Long-missing man's remains found in Fla.

March 29, 2008
Home News Tribune Online, NJ By MICHAEL DEAK
STAFF WRITER

It was not the answer Todd Martin Smith's family wanted, but it was an answer they could live with.

Smith, who grew up in Bridgewater and Bound Brook, went missing in May 1989. And for more than 18 years, his family didn't know what had happened to him.

That changed on Jan. 30, 2008.

Thanks to a forensic technician who was working on cold cases in Florida, Smith was identified in January as the victim of a scuba-diving drowning off Daytona Beach, Fla. on May 18, 1989, the day after he went missing, according to his sister Kimberly Schmalenberger, of Iselin.

Smith was 25 at the time.

In January, Kari Larson, a forensic technician in Volusia County, Florida, was searching the database of the Doe Network, a Web site created in 1999 to help find missing people, Schmalenberger said.
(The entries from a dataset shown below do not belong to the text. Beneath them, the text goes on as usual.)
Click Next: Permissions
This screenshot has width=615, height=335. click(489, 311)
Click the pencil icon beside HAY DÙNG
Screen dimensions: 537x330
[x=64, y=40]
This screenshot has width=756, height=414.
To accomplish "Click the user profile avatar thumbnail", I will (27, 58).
On the Web site, Larson found information and pictures about Smith that matched photos in the county's cold case files about a drowning victim in 1989.

With help from the Morris County Prosecutor's Office — because Smith was living in Rockaway at the time of his disappearance — a positive identification was made, bringing closure to Smith's family, Schmalenberger said.
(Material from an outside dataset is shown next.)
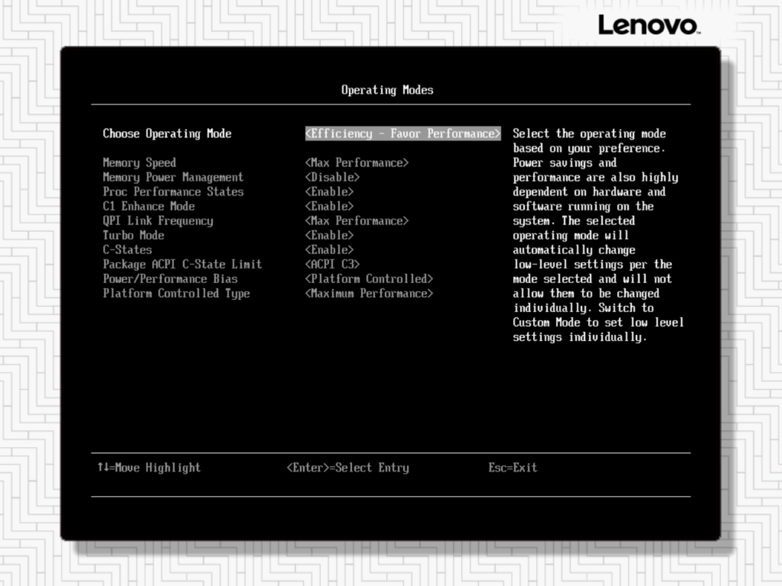Click the Esc=Exit hint

coord(512,468)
"There was shock but also a lot of sadness," Schmalenberger said. "That four-letter word, hope, is gone."

Smith was an "amazing guy," his sister recalled.

On the day before he went missing, he had sold a motorcycle and a trailer, his sister said.
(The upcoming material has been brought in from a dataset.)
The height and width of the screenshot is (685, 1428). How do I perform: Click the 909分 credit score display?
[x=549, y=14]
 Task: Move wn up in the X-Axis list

Then, she surmised, because he had a day off, he took a cheap flight to Florida without telling his family or friends. He routinely did things without telling others, she said.

Smith, who sold vehicles for Honda and Hyundai, was a sports car enthusiast and motorcyclist, often participating in drag races in Englishtown and Atco. He also liked bicycling and was an enthusiastic golfer with a low handicap, his sister remembered.

Smith attended Crim and Hillside schools in Bridgewater and graduated from Bound Brook High School in 1989.

Schmalenberger said her brother went missing before DNA testing made the identification of remains easier. A clerical error, she said, put conflicting information about her brother's physical characteristics on the National Crime Information Center database that might have delayed the identification, she said.

After the remains were identified, Smith's body was exhumed, cremated and has since been returned to New Jersey where the ashes will be buried next to his mother, Schmalenberger said.

Efforts to reach officials in Volusia County, Florida were unsuccessful late Friday afternoon.